## Texto de partida

=======

En el empaste de los más disimiles elementos consigue esa contundencia que nos recuerda la energía de creadores de la magnitud de Ansel Keifer: él como ellos posee el don de renovarnos, de alguna manera, el significado de la palabra paisaje, teniendo este un referente inapelable en el plano de lo real, y alcanzando la magia de lo sólido, que sometido a la intensidad de las ideas consigue una liquidez absolutamente poética.

Acercarse a cada una de las fases del descubrimiento de dicha materia es un ejercicio de lucidez para poder explorar, sin muchos equívocos, las paredes interiores de un circuito social que fue prometido de un modo, y se ha concretado de una manera casi totalmente opuesta, generando en su zona pensante, disturbios tan sutiles que aún no parecen dañar a la estructura.

En sus obsesiones, las figuras medievales encuentran una contemporaneidad sorprendente, el halo opresivo que de una forma u otra sugieren, se nos vuelve familiar y vigente. Ese episodio medieval es una especie de réplica con la que excava en algunas incidencias que podrían sorprendernos en cualquier momento. Junto a estos símbolos más visibles, introduce otros que lidian en un mismo espacio de significación, entre ellos encontramos la barba, que poseen no por casualidad, muchos de sus personajes, y que él parece relacionarla con el tiempo, ese que transcurre indiscriminadamente y a su paso nos deja una alarma contundente.

=======

## Instrucción A
Resume en menos palabras el párrafo del texto de partida que empieza con "En sus obsesiones, las figuras medievales" y conserva sus datos principales.
## Instrucción B
Por favor, escribe lo que sigue en el texto de partida sobre la obra del artista, empezando después de su última oración.

=======

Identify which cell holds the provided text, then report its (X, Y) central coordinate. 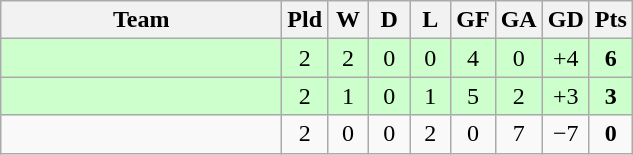
3 (610, 96)
7 (518, 134)
Pts (610, 20)
−7 (566, 134)
W (348, 20)
4 (473, 58)
+4 (566, 58)
GA (518, 20)
GD (566, 20)
L (430, 20)
5 (473, 96)
Pld (305, 20)
Team (142, 20)
6 (610, 58)
+3 (566, 96)
D (390, 20)
GF (473, 20)
Detect which cell encompasses the target text, then output its [x, y] center coordinate. 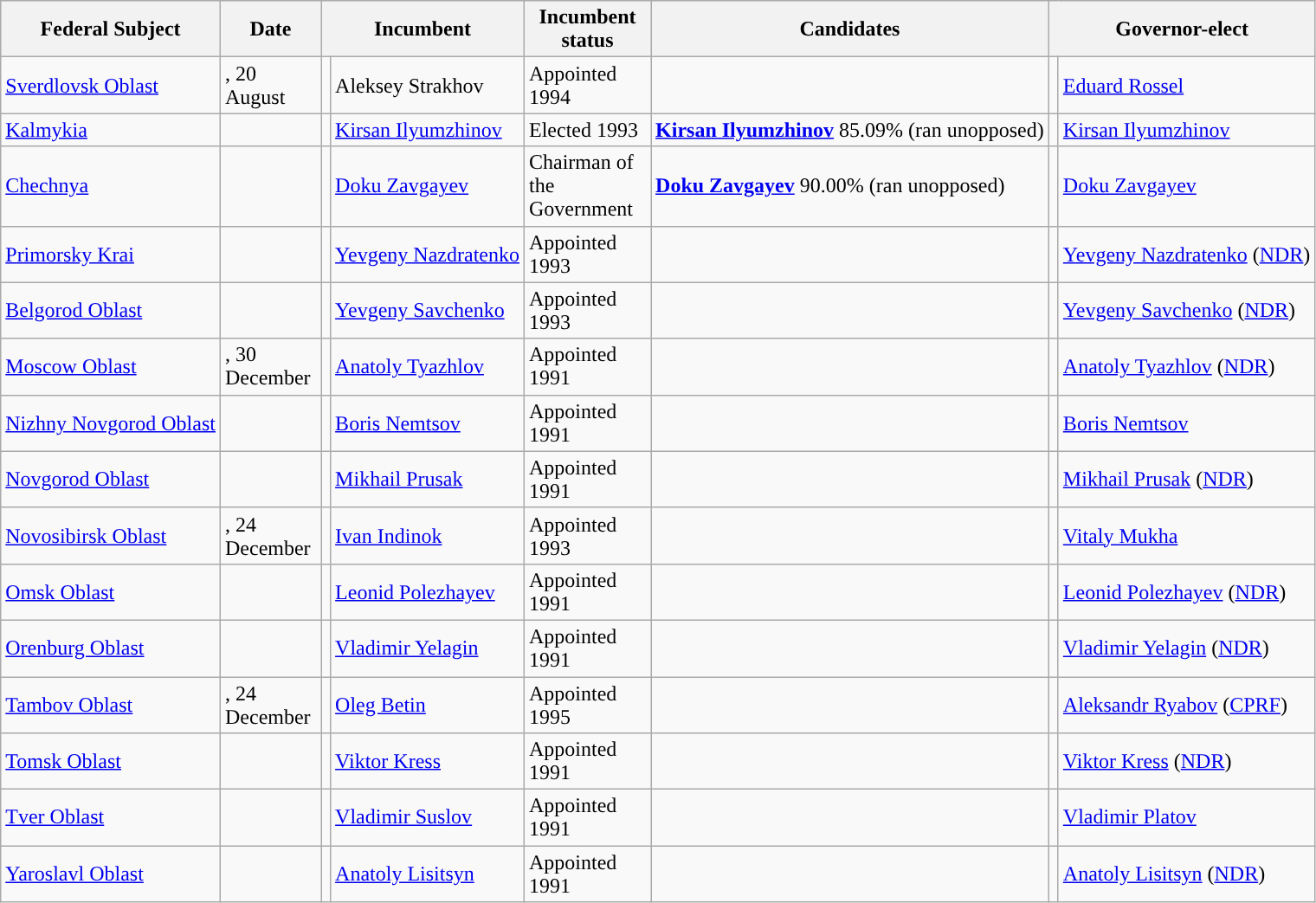
Oleg Betin [428, 705]
Tomsk Oblast [111, 762]
Appointed 1994 [587, 85]
Incumbent status [587, 29]
Eduard Rossel [1186, 85]
Anatoly Tyazhlov [428, 367]
Chairman of the Government [587, 186]
Ivan Indinok [428, 535]
Mikhail Prusak [428, 480]
, 30 December [270, 367]
Tver Oblast [111, 817]
Aleksey Strakhov [428, 85]
Aleksandr Ryabov (CPRF) [1186, 705]
Chechnya [111, 186]
Primorsky Krai [111, 255]
Mikhail Prusak (NDR) [1186, 480]
Governor-elect [1182, 29]
Viktor Kress [428, 762]
Appointed 1995 [587, 705]
Tambov Oblast [111, 705]
Viktor Kress (NDR) [1186, 762]
Federal Subject [111, 29]
Sverdlovsk Oblast [111, 85]
Omsk Oblast [111, 592]
Yevgeny Savchenko (NDR) [1186, 310]
Anatoly Tyazhlov (NDR) [1186, 367]
Anatoly Lisitsyn (NDR) [1186, 874]
Vladimir Platov [1186, 817]
Yevgeny Nazdratenko [428, 255]
Moscow Oblast [111, 367]
Incumbent [423, 29]
Doku Zavgayev 90.00% (ran unopposed) [850, 186]
Belgorod Oblast [111, 310]
Leonid Polezhayev (NDR) [1186, 592]
Vladimir Yelagin [428, 648]
Kalmykia [111, 130]
Vitaly Mukha [1186, 535]
Yaroslavl Oblast [111, 874]
Anatoly Lisitsyn [428, 874]
Candidates [850, 29]
Kirsan Ilyumzhinov 85.09% (ran unopposed) [850, 130]
, 20 August [270, 85]
Novosibirsk Oblast [111, 535]
Date [270, 29]
Orenburg Oblast [111, 648]
Leonid Polezhayev [428, 592]
Yevgeny Savchenko [428, 310]
Vladimir Yelagin (NDR) [1186, 648]
Vladimir Suslov [428, 817]
Novgorod Oblast [111, 480]
Yevgeny Nazdratenko (NDR) [1186, 255]
Elected 1993 [587, 130]
Nizhny Novgorod Oblast [111, 423]
Capture the cell that displays the provided text and extract its [x, y] central coordinate. 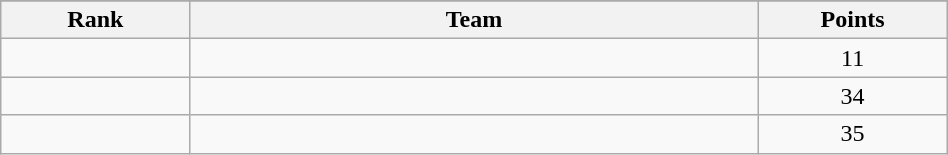
Team [474, 20]
34 [852, 96]
Rank [96, 20]
35 [852, 134]
11 [852, 58]
Points [852, 20]
For the text-containing cell, return its midpoint in (X, Y) coordinate format. 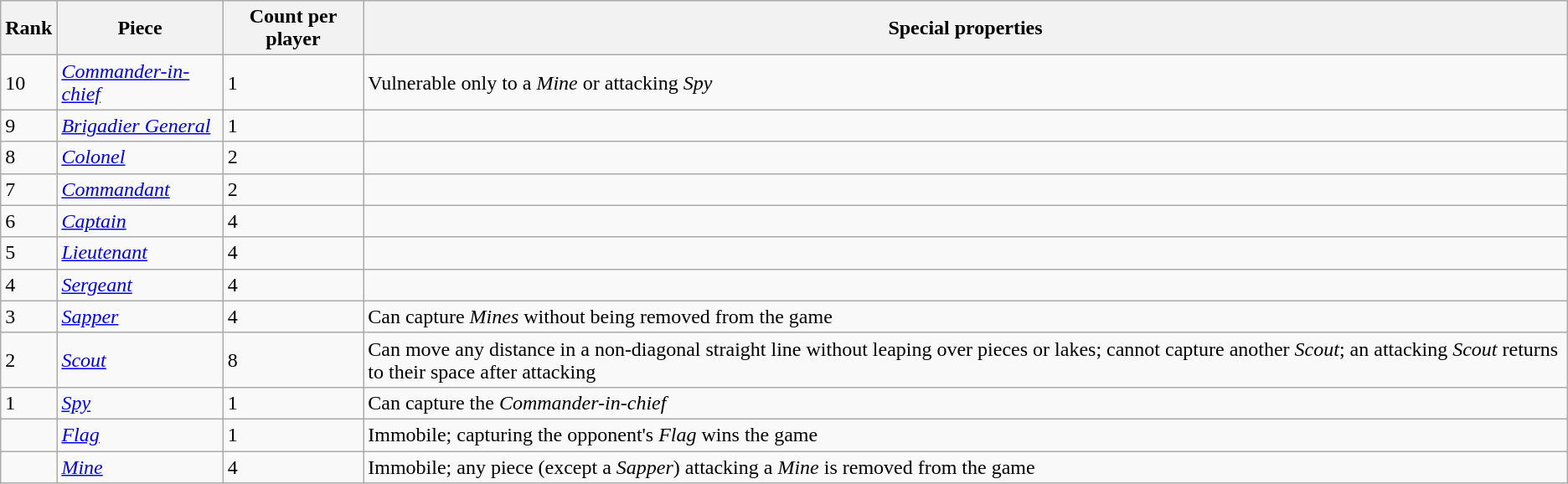
Special properties (965, 28)
Brigadier General (140, 126)
Captain (140, 221)
Immobile; any piece (except a Sapper) attacking a Mine is removed from the game (965, 467)
Sapper (140, 317)
6 (28, 221)
Can capture the Commander-in-chief (965, 403)
Lieutenant (140, 253)
10 (28, 82)
Scout (140, 360)
Spy (140, 403)
Colonel (140, 157)
Rank (28, 28)
7 (28, 189)
Flag (140, 435)
5 (28, 253)
3 (28, 317)
Commandant (140, 189)
Commander-in-chief (140, 82)
Vulnerable only to a Mine or attacking Spy (965, 82)
Sergeant (140, 285)
Immobile; capturing the opponent's Flag wins the game (965, 435)
Can capture Mines without being removed from the game (965, 317)
Count per player (293, 28)
Piece (140, 28)
9 (28, 126)
Mine (140, 467)
Provide the (x, y) coordinate of the cell's center where the given text is located.  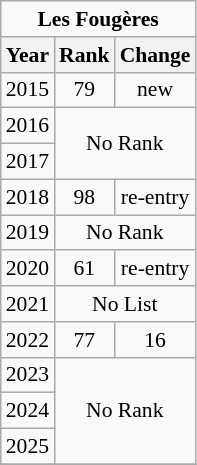
No List (124, 304)
61 (84, 269)
Change (156, 55)
16 (156, 340)
2020 (28, 269)
2015 (28, 90)
2018 (28, 197)
2022 (28, 340)
2019 (28, 233)
2017 (28, 162)
Year (28, 55)
77 (84, 340)
2023 (28, 375)
98 (84, 197)
Les Fougères (98, 19)
2021 (28, 304)
new (156, 90)
Rank (84, 55)
2024 (28, 411)
2016 (28, 126)
79 (84, 90)
2025 (28, 447)
Extract the [X, Y] coordinate from the center of the cell holding the provided text.  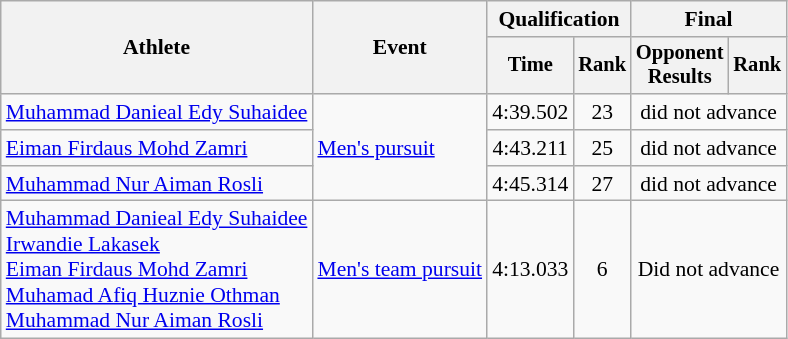
Men's team pursuit [400, 270]
Muhammad Nur Aiman Rosli [157, 184]
23 [602, 112]
Final [708, 19]
Men's pursuit [400, 148]
4:43.211 [530, 148]
Eiman Firdaus Mohd Zamri [157, 148]
Time [530, 66]
4:39.502 [530, 112]
Did not advance [708, 270]
27 [602, 184]
Athlete [157, 48]
Qualification [559, 19]
OpponentResults [680, 66]
4:13.033 [530, 270]
4:45.314 [530, 184]
Muhammad Danieal Edy SuhaideeIrwandie LakasekEiman Firdaus Mohd ZamriMuhamad Afiq Huznie OthmanMuhammad Nur Aiman Rosli [157, 270]
25 [602, 148]
6 [602, 270]
Event [400, 48]
Muhammad Danieal Edy Suhaidee [157, 112]
Determine the [X, Y] coordinate at the center of the cell enclosing the given text.  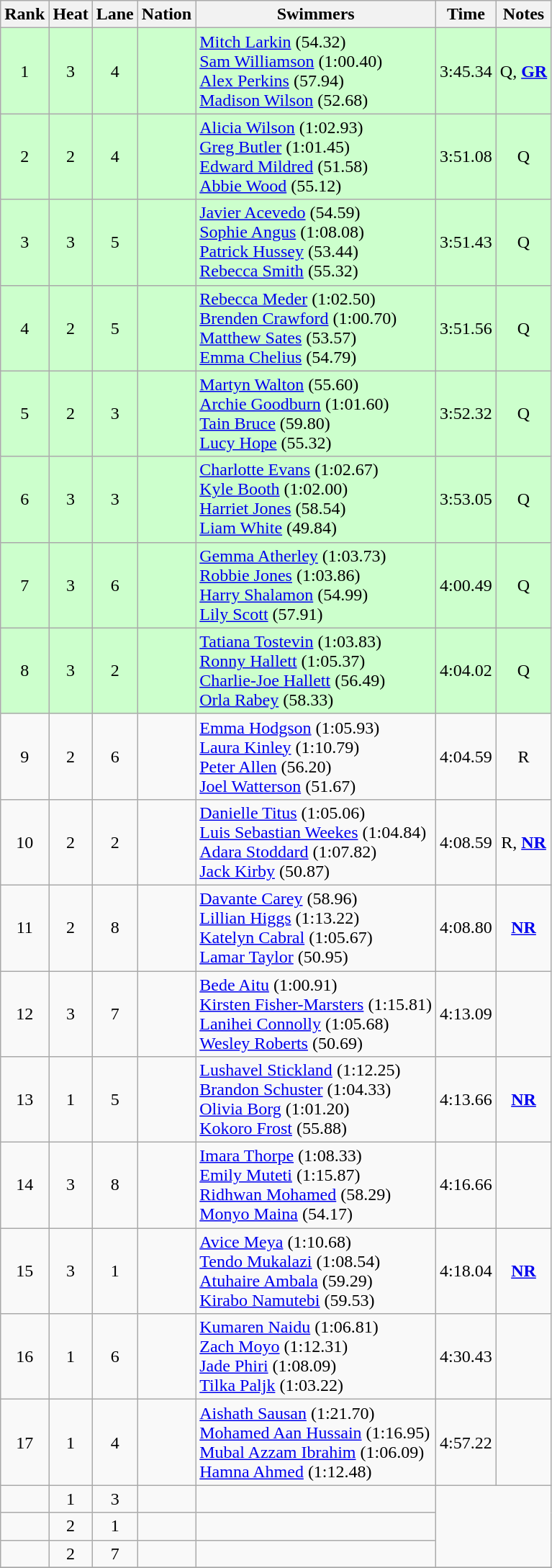
Martyn Walton (55.60)Archie Goodburn (1:01.60)Tain Bruce (59.80)Lucy Hope (55.32) [316, 413]
Imara Thorpe (1:08.33)Emily Muteti (1:15.87)Ridhwan Mohamed (58.29)Monyo Maina (54.17) [316, 1185]
Lane [115, 14]
13 [24, 1100]
3:53.05 [466, 499]
4:30.43 [466, 1356]
R, NR [523, 842]
4:18.04 [466, 1271]
Rebecca Meder (1:02.50)Brenden Crawford (1:00.70)Matthew Sates (53.57)Emma Chelius (54.79) [316, 328]
12 [24, 1013]
Mitch Larkin (54.32)Sam Williamson (1:00.40)Alex Perkins (57.94)Madison Wilson (52.68) [316, 71]
3:45.34 [466, 71]
11 [24, 927]
4:57.22 [466, 1442]
Davante Carey (58.96)Lillian Higgs (1:13.22)Katelyn Cabral (1:05.67)Lamar Taylor (50.95) [316, 927]
Charlotte Evans (1:02.67)Kyle Booth (1:02.00)Harriet Jones (58.54)Liam White (49.84) [316, 499]
Heat [71, 14]
Tatiana Tostevin (1:03.83)Ronny Hallett (1:05.37)Charlie-Joe Hallett (56.49)Orla Rabey (58.33) [316, 671]
Notes [523, 14]
Alicia Wilson (1:02.93)Greg Butler (1:01.45)Edward Mildred (51.58)Abbie Wood (55.12) [316, 157]
3:52.32 [466, 413]
4:04.59 [466, 756]
Avice Meya (1:10.68)Tendo Mukalazi (1:08.54)Atuhaire Ambala (59.29)Kirabo Namutebi (59.53) [316, 1271]
Lushavel Stickland (1:12.25) Brandon Schuster (1:04.33)Olivia Borg (1:01.20)Kokoro Frost (55.88) [316, 1100]
16 [24, 1356]
R [523, 756]
Bede Aitu (1:00.91)Kirsten Fisher-Marsters (1:15.81)Lanihei Connolly (1:05.68)Wesley Roberts (50.69) [316, 1013]
17 [24, 1442]
Swimmers [316, 14]
Gemma Atherley (1:03.73)Robbie Jones (1:03.86)Harry Shalamon (54.99)Lily Scott (57.91) [316, 584]
Javier Acevedo (54.59)Sophie Angus (1:08.08)Patrick Hussey (53.44)Rebecca Smith (55.32) [316, 242]
3:51.43 [466, 242]
Emma Hodgson (1:05.93)Laura Kinley (1:10.79)Peter Allen (56.20)Joel Watterson (51.67) [316, 756]
4:00.49 [466, 584]
4:13.66 [466, 1100]
4:08.59 [466, 842]
Aishath Sausan (1:21.70)Mohamed Aan Hussain (1:16.95)Mubal Azzam Ibrahim (1:06.09)Hamna Ahmed (1:12.48) [316, 1442]
Kumaren Naidu (1:06.81)Zach Moyo (1:12.31)Jade Phiri (1:08.09)Tilka Paljk (1:03.22) [316, 1356]
3:51.56 [466, 328]
Q, GR [523, 71]
4:13.09 [466, 1013]
10 [24, 842]
Time [466, 14]
Danielle Titus (1:05.06)Luis Sebastian Weekes (1:04.84)Adara Stoddard (1:07.82)Jack Kirby (50.87) [316, 842]
4:16.66 [466, 1185]
4:04.02 [466, 671]
14 [24, 1185]
Nation [166, 14]
Rank [24, 14]
4:08.80 [466, 927]
3:51.08 [466, 157]
9 [24, 756]
15 [24, 1271]
Return (x, y) of the center of cell containing provided text 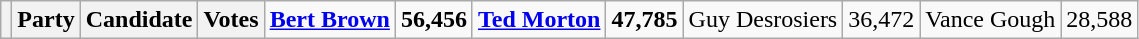
28,588 (1100, 20)
Votes (231, 20)
36,472 (882, 20)
Guy Desrosiers (763, 20)
56,456 (434, 20)
47,785 (644, 20)
Vance Gough (990, 20)
Ted Morton (539, 20)
Party (46, 20)
Candidate (139, 20)
Bert Brown (330, 20)
Capture the cell that displays the provided text and extract its (x, y) central coordinate. 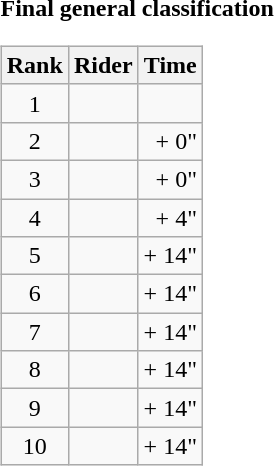
5 (34, 256)
4 (34, 217)
1 (34, 103)
2 (34, 141)
10 (34, 446)
Time (170, 65)
3 (34, 179)
+ 4" (170, 217)
9 (34, 408)
8 (34, 370)
7 (34, 332)
6 (34, 294)
Rank (34, 65)
Rider (103, 65)
Extract the [X, Y] coordinate from the center of the cell holding the provided text.  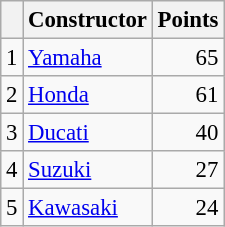
24 [188, 208]
Suzuki [88, 170]
61 [188, 95]
4 [12, 170]
5 [12, 208]
Constructor [88, 20]
2 [12, 95]
Points [188, 20]
65 [188, 58]
1 [12, 58]
Ducati [88, 133]
40 [188, 133]
3 [12, 133]
Kawasaki [88, 208]
Yamaha [88, 58]
Honda [88, 95]
27 [188, 170]
Extract the [X, Y] coordinate from the center of the cell holding the provided text.  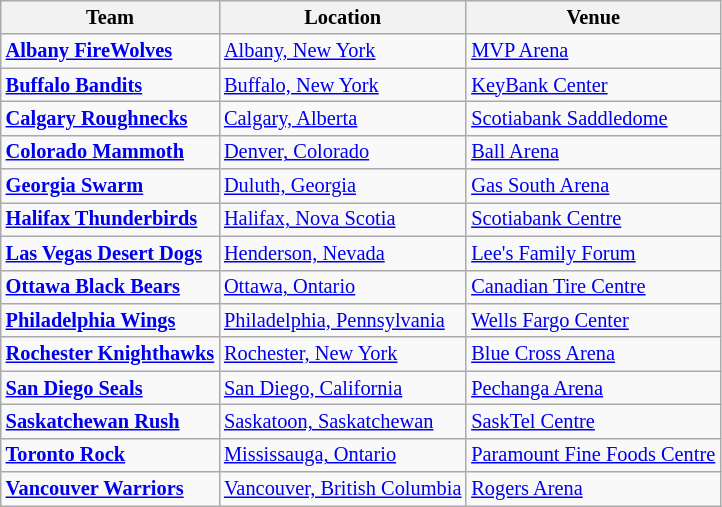
Saskatoon, Saskatchewan [342, 421]
Blue Cross Arena [593, 354]
Denver, Colorado [342, 152]
Halifax Thunderbirds [110, 219]
Paramount Fine Foods Centre [593, 455]
Philadelphia, Pennsylvania [342, 320]
Georgia Swarm [110, 186]
Location [342, 17]
Venue [593, 17]
Buffalo Bandits [110, 85]
Halifax, Nova Scotia [342, 219]
Team [110, 17]
Vancouver Warriors [110, 489]
Ottawa Black Bears [110, 287]
Ottawa, Ontario [342, 287]
Albany, New York [342, 51]
Scotiabank Centre [593, 219]
Buffalo, New York [342, 85]
San Diego, California [342, 388]
Saskatchewan Rush [110, 421]
KeyBank Center [593, 85]
Toronto Rock [110, 455]
Duluth, Georgia [342, 186]
Henderson, Nevada [342, 253]
Albany FireWolves [110, 51]
Ball Arena [593, 152]
Lee's Family Forum [593, 253]
Rochester Knighthawks [110, 354]
Rochester, New York [342, 354]
San Diego Seals [110, 388]
Philadelphia Wings [110, 320]
SaskTel Centre [593, 421]
Canadian Tire Centre [593, 287]
MVP Arena [593, 51]
Calgary, Alberta [342, 118]
Calgary Roughnecks [110, 118]
Scotiabank Saddledome [593, 118]
Gas South Arena [593, 186]
Las Vegas Desert Dogs [110, 253]
Wells Fargo Center [593, 320]
Rogers Arena [593, 489]
Colorado Mammoth [110, 152]
Vancouver, British Columbia [342, 489]
Mississauga, Ontario [342, 455]
Pechanga Arena [593, 388]
Locate the cell with the specified text and output its [X, Y] center coordinate. 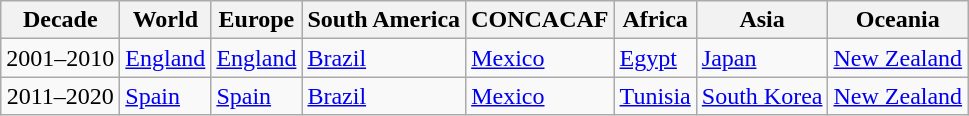
Tunisia [655, 96]
South America [384, 20]
2011–2020 [60, 96]
CONCACAF [540, 20]
Asia [762, 20]
Africa [655, 20]
Europe [256, 20]
World [166, 20]
2001–2010 [60, 58]
Japan [762, 58]
Egypt [655, 58]
Oceania [898, 20]
Decade [60, 20]
South Korea [762, 96]
Determine the (X, Y) coordinate at the center of the cell enclosing the given text.  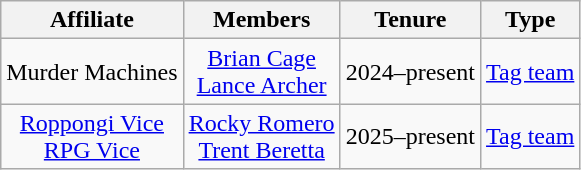
Members (262, 20)
Type (530, 20)
Roppongi ViceRPG Vice (92, 136)
Brian CageLance Archer (262, 72)
Affiliate (92, 20)
Murder Machines (92, 72)
Tenure (410, 20)
Rocky RomeroTrent Beretta (262, 136)
2025–present (410, 136)
2024–present (410, 72)
For the text-containing cell, return its midpoint in [x, y] coordinate format. 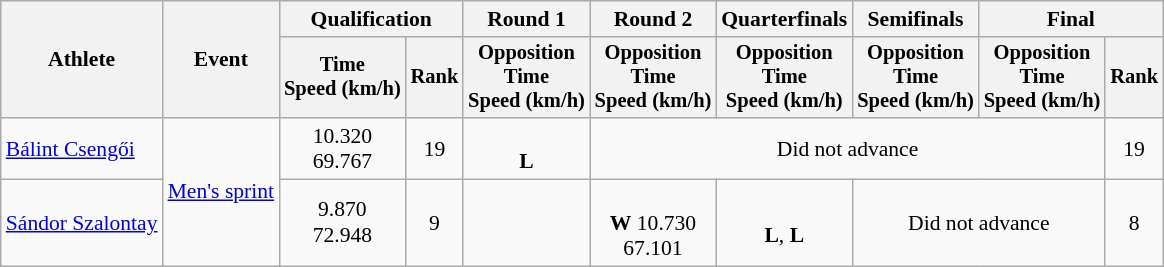
9.87072.948 [342, 224]
W 10.73067.101 [654, 224]
Athlete [82, 60]
8 [1134, 224]
Final [1071, 19]
L [526, 148]
Event [222, 60]
10.32069.767 [342, 148]
TimeSpeed (km/h) [342, 78]
L, L [784, 224]
Semifinals [916, 19]
Bálint Csengői [82, 148]
Men's sprint [222, 192]
9 [435, 224]
Quarterfinals [784, 19]
Qualification [371, 19]
Round 1 [526, 19]
Sándor Szalontay [82, 224]
Round 2 [654, 19]
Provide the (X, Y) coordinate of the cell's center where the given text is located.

=======

## Resultado A
En sus obsesiones, las figuras medievales adquieren una contemporaneidad sorprendente, y su halo opresivo se vuelve familiar y vigente. Ese episodio medieval funciona como una réplica con la que excava en incidencias que podrían sorprendernos en cualquier momento. Junto a esos símbolos introduce otros en el mismo espacio de significación, como la barba de muchos de sus personajes, que parece relacionar con el tiempo que transcurre indiscriminadamente y deja a su paso una alarma contundente.

## Resultado B
La entrada en el siglo XXI, y sobre todo en su segunda década marcan transformaciones notables en la faena de Ramírez, su testimonio sobre la isla se ajusta a las nuevas circunstancias por las que esta atraviesa. Los temas y enfoques se descentralizan de forma bastante visible, y si antes las figuras del poder y otros fantasmas eran los mayores protagonistas, ahora “la gente de a pie” va saturando de una manera u otra los escenarios que fabrica su mente. En este tiempo ha seguido abrazado, con mucho fervor a lo matérico; y a través del laberinto construido a partir de la redención que aporta la memoria, nos convida a interpretar con cautela cada acontecimiento, a descubrir en qué punto estamos situados en relación con la marea, y sus abruptas rebeliones.

Sello de familia (2012) es un punto de esplendor en este nuevo estado de ánimo y de creación; a pesar de todo lo que se ha dicho y se ha escuchado, el individuo existe y se manifiesta por encima de cualquier sublimación del ente colectivo. En dicho sentido esta es una obra puntual y dinámica (compuesta por veintiuna piezas de pequeño formato), que indica hacia la diversidad, una explosión que se manifiesta en nuestro día y nos ayuda a comprender mejor el porqué de las cosas.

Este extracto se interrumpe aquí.